> _Given records_:
____

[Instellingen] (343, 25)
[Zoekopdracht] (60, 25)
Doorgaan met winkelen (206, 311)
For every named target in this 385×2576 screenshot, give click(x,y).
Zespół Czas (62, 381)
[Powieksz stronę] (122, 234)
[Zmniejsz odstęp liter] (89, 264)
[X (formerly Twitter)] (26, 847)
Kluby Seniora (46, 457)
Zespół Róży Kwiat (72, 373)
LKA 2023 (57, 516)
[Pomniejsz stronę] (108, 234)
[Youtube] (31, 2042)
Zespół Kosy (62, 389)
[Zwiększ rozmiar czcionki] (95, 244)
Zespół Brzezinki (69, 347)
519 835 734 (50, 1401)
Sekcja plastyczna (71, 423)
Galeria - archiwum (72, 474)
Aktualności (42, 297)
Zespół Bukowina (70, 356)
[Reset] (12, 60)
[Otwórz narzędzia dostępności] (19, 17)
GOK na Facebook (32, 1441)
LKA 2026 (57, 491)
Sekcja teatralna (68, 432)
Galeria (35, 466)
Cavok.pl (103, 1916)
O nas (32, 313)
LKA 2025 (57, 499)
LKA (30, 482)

____

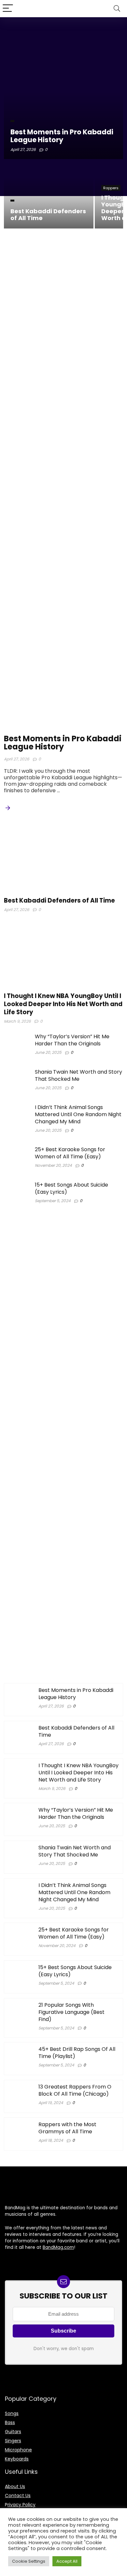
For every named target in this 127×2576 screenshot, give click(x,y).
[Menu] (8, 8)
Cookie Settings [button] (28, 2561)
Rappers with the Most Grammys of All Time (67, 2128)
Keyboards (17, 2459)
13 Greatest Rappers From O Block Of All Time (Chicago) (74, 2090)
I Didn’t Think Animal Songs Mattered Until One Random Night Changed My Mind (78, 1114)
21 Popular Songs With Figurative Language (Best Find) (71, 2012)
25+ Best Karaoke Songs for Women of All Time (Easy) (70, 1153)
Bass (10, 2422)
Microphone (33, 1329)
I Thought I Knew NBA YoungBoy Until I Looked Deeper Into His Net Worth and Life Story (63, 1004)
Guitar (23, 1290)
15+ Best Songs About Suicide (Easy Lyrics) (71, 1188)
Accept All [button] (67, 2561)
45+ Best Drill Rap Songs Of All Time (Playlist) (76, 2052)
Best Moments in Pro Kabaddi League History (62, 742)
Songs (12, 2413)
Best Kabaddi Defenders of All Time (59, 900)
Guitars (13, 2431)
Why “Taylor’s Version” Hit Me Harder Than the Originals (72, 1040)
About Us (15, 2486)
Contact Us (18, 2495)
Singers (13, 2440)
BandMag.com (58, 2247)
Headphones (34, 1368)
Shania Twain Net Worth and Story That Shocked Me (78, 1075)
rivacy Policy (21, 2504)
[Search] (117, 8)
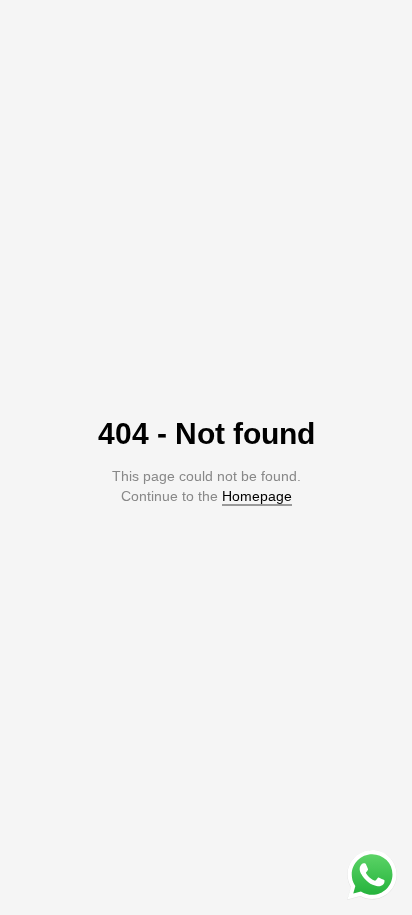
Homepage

____

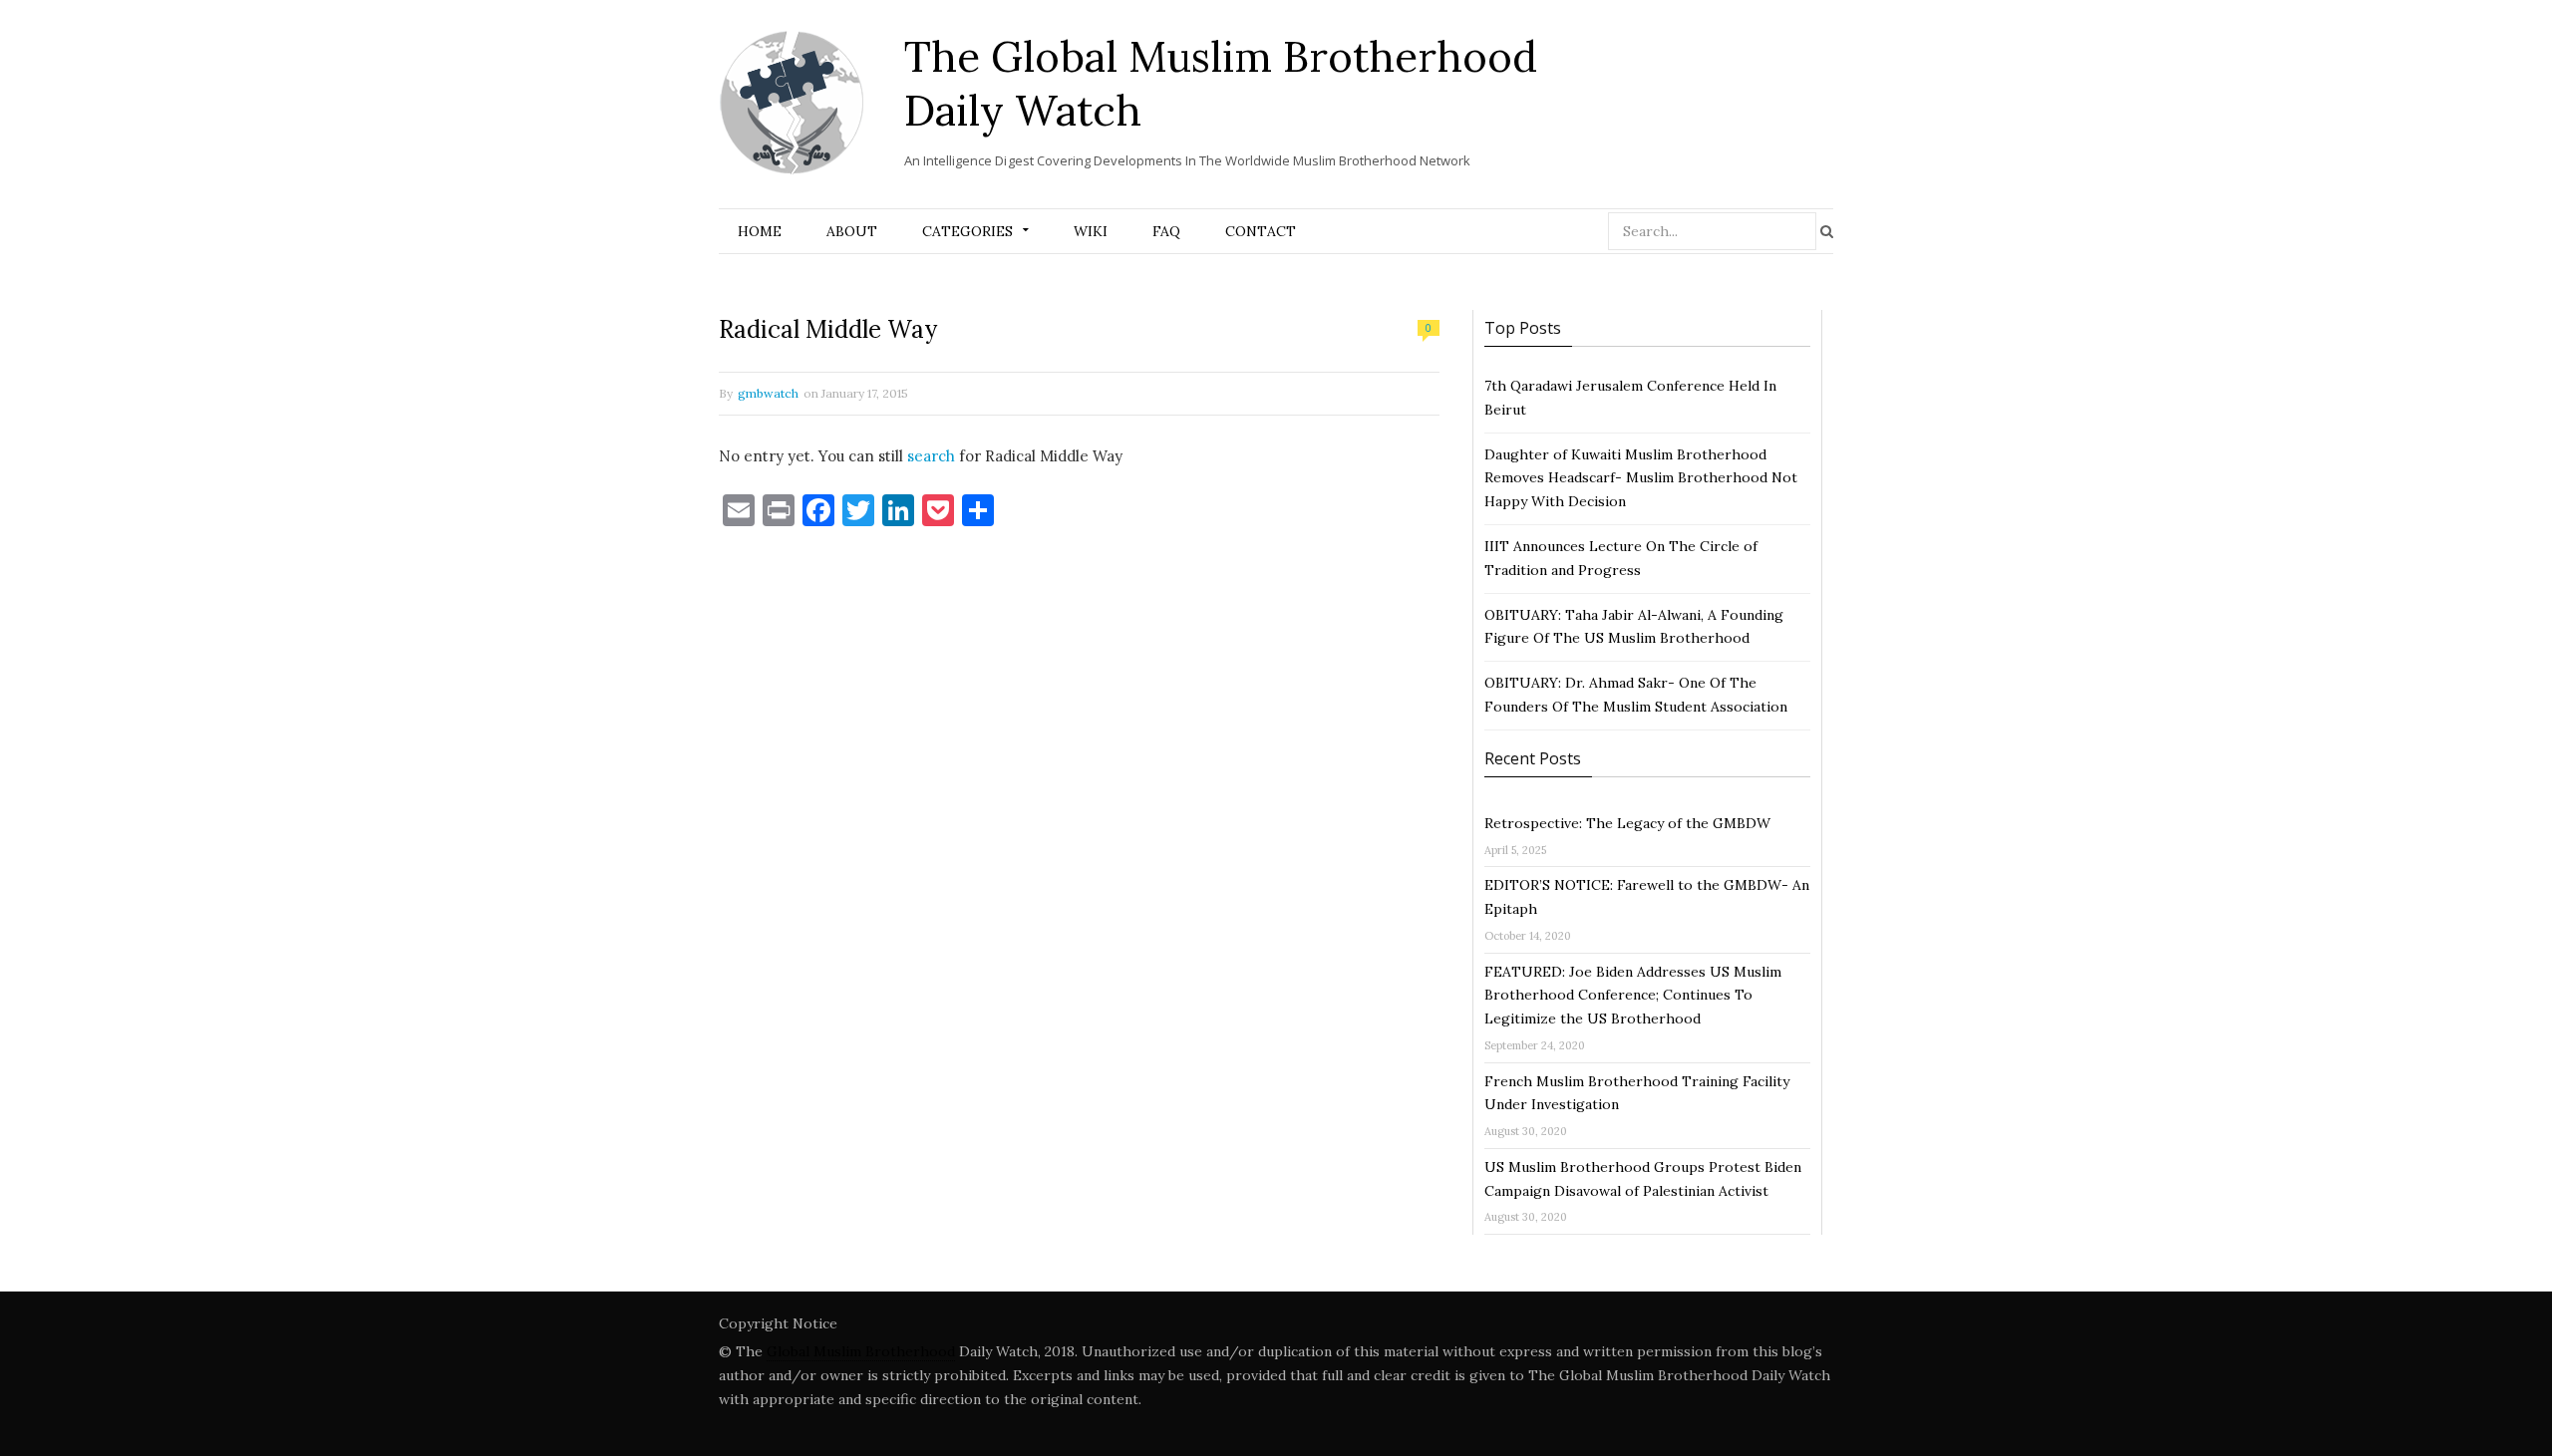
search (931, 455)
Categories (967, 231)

____

> _Required work_:
In the listing above, transcribe exactly everything from the line containing "Sekcja teatralna (68, 432)" down to the line containing "LKA (30, 482)", including both and nothing more.

> _Reply_:
Sekcja teatralna (68, 432)
Galeria (35, 466)
Cavok.pl (103, 1916)
O nas (32, 313)
LKA 2025 (57, 499)
LKA (30, 482)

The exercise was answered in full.